Lawyers for Freeman and Moss say Giuliani has not given them all the property he is required to. At Friday’s hearing in Manhattan federal court, they urged Liman to hold him in contempt and punish him by finding he did not treat a Palm Beach, Florida, condominium he owns as his permanent residence, meaning it could be turned over.
Giuliani, 80, has claimed that his day-to-day life has been upended by the two election workers, making it difficult to obtain necessary paperwork, and that he has not “willfully disobeyed” any court orders.
He has also said he relied on his previous lawyers in the case to comply with information requests from Freeman and Moss.
Those lawyers, Kenneth Caruso and David Labkowski, withdrew in November, saying it was in part because Giuliani refused to comply with those requests.
‘YOU MADE ME LOOK LIKE MY DOG’
A contempt citation in the district where he had been the top federal prosecutor would mark a further fall from grace for Giuliani, once known as “America’s Mayor” for his response to the Sept. 11, 2001, attacks.
Giuliani has been disbarred for making false claims about the 2020 election, and pleaded not guilty to criminal charges in Georgia and Arizona that he aided Trump’s failed attempt to overturn his loss.
During a break in the hearing, Giuliani asked courtroom sketch artist Jane Rosenberg whether she would make him look “nice,” said Rosenberg, who was documenting the hearing for Reuters.
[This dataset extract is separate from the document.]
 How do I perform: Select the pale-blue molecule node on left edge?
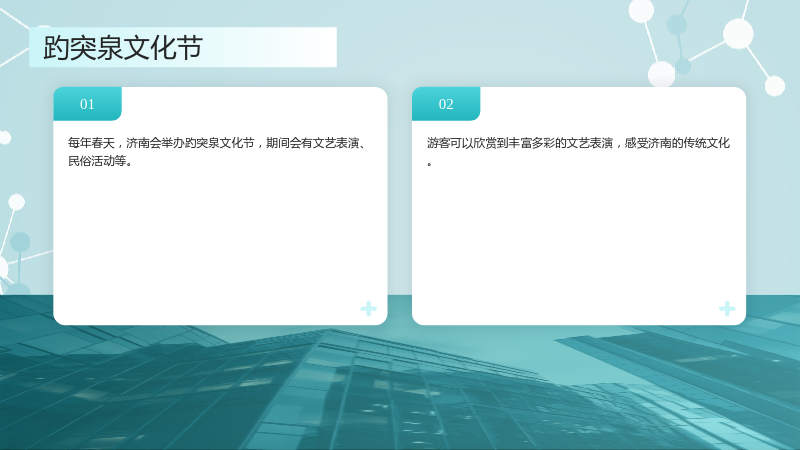20,242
He criticized a drawing Rosenberg made of him in a prior proceeding by scrunching his face into a scowl.
“You made me look like my dog,” Giuliani said, according to Rosenberg.
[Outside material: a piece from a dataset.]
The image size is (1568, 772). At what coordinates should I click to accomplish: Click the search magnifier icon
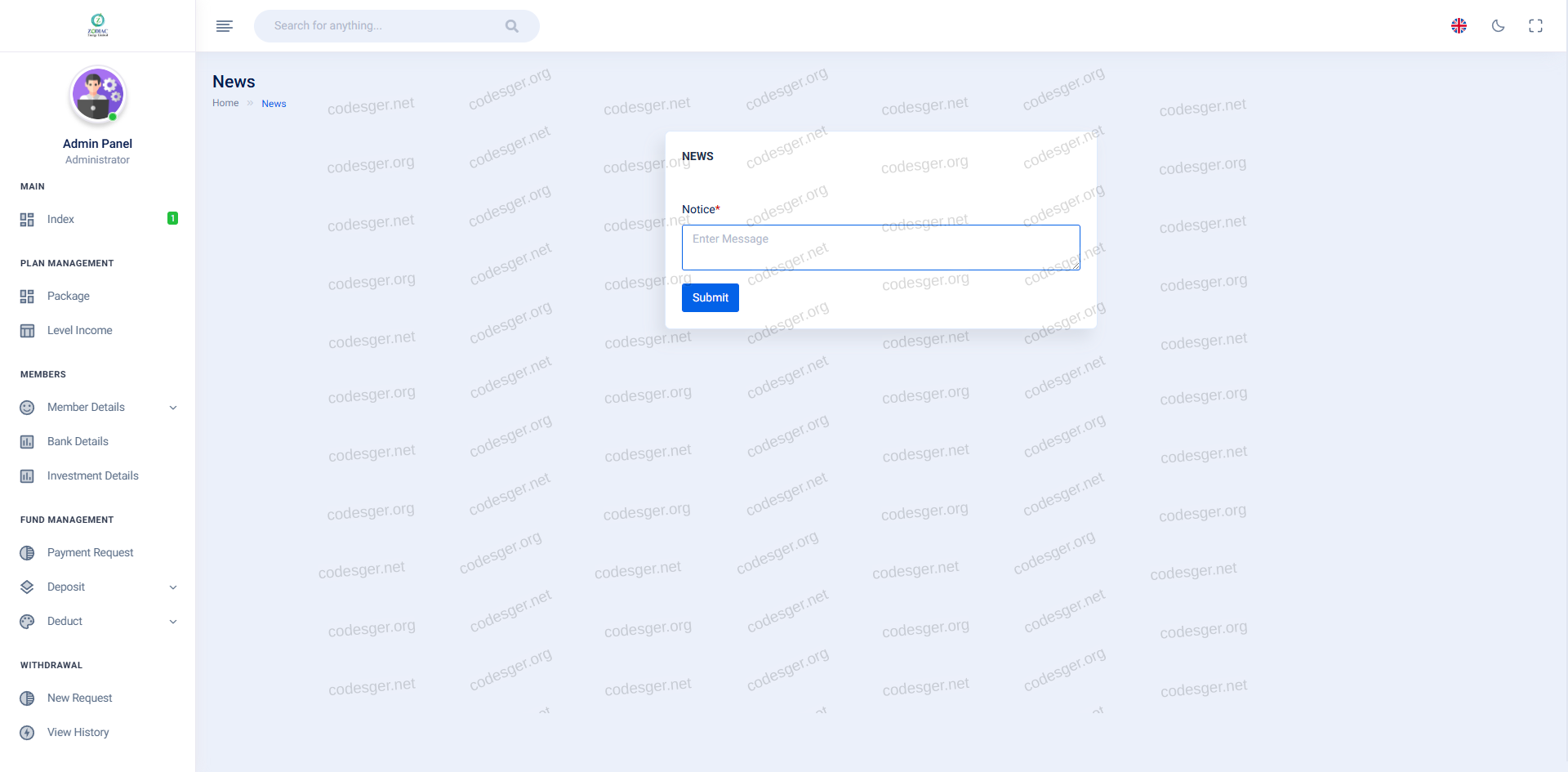512,26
Lawyers for the election workers also say Giuliani failed to send them documents that would have helped them determine whether he must turn over the Florida condominium.
Giuliani’s new lawyer, Joseph Cammarata, said Giuliani had “substantially if not nearly fully complied” with the election workers’ requests, but said they asked him for an “astronomical” amount of information as he faced multiple other legal entanglements.
“Mr. Giuliani is an 80-year-old man who has been hit with a whirlwind of discovery demands in multiple jurisdictions,” Cammarata said.